Meditation —Tips To Reduce Stress At Work
Workplace-related stress is on the rise in the United States. A recent Gallup Poll found that the number of employees reporting workplace stress increased by 5% between 2019 and 2020 alone. The Covid-19 pandemic is one of the main drivers for this recent surge. While some businesses shut down and laid off their workforce, others continued to operate with reduced staff. This forced many employees to work longer hours to keep up with demand.
One of the most effective ways to deal with work-related stress is meditation. This simple exercise can have a dramatic impact on your mental wellbeing, even if you only meditate for a few minutes a day. This holistic approach to improving mental health is easy for anyone to learn as well.
While meditation can take a lifetime to master, the basics of the practice are fairly straightforward. If you’re among the many Americans experiencing stress at work and are looking for a solution, meditation may be the answer. Read on to learn more about the benefits of meditation, why it works, and how it can reduce your stress on the job.
What Is Meditation?
In short, meditation is all about training the mind to become more aware of your thoughts. You can often do this by sitting silently with your eyes closed in a comfortable, peaceful environment. There are several types of meditation, and each uses different approaches to improve mental health. If you have employees who feel burnt out at work and you’re looking for a proven way to help them relieve stress, meditation can be your answer.
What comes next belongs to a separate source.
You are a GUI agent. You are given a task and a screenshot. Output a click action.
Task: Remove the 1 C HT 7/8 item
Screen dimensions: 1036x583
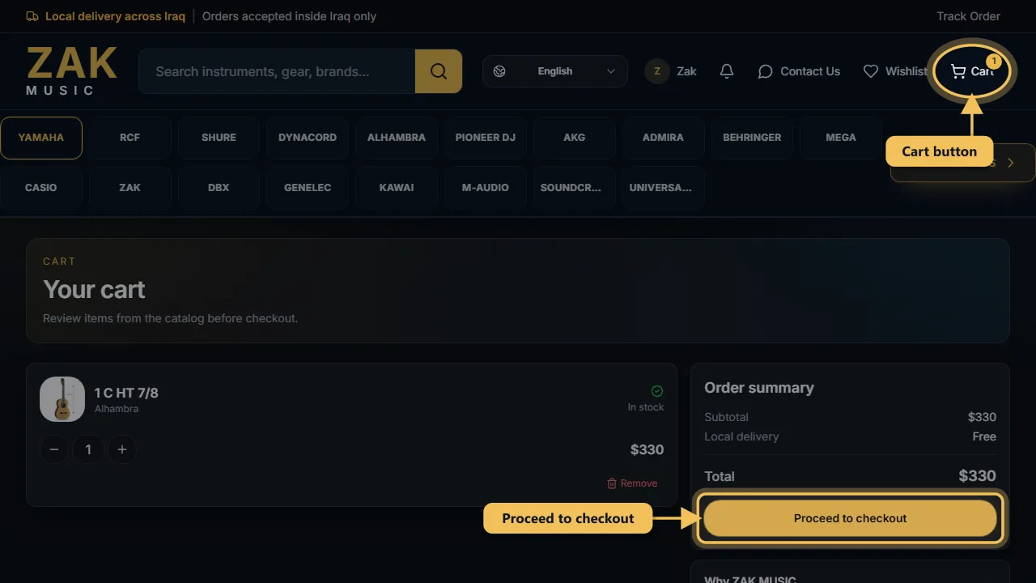(632, 483)
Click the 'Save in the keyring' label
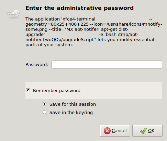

There are many forms of meditation in diverse cultures all around the world. The practice is pivotal in spiritual belief systems like Sufism, Buddhism, Hinduism, Jainism, and Judaism. While some meditation techniques aim to bring individuals closer to God, others seek to heighten self-awareness.
Today, meditation is widely appreciated for its ability to regulate thoughts and emotions.
Advantages of Practicing Meditation Before, During, or After Work
For a growing number of individuals in the United States, work-related stress remains a significant problem. In a 2021 survey conducted by the APA, 71% of respondents reported experiencing stress during work hours. Luckily, meditation is a simple and proven technique that can provide long-lasting stress relief. Here are some of the main advantages of meditating every day.
Improves Mental Clarity
The human mind processes an enormous amount of data every day. With so much information coming in, it’s almost too easy to get distracted, overwhelmed, or simply exhausted from all the details. Meditation helps train the brain to keep all this noise under control. As fewer worries and responsibilities compete for your attention, you’ll enjoy improved focus in the workplace.
Studies show a strong link between meditation and general mood. In one 2016 report published in the National Library of Medicine, over 86% percent of respondents said meditation improved their emotional wellbeing. Practicing meditation for only a few minutes every day can have a profound impact on your mental health.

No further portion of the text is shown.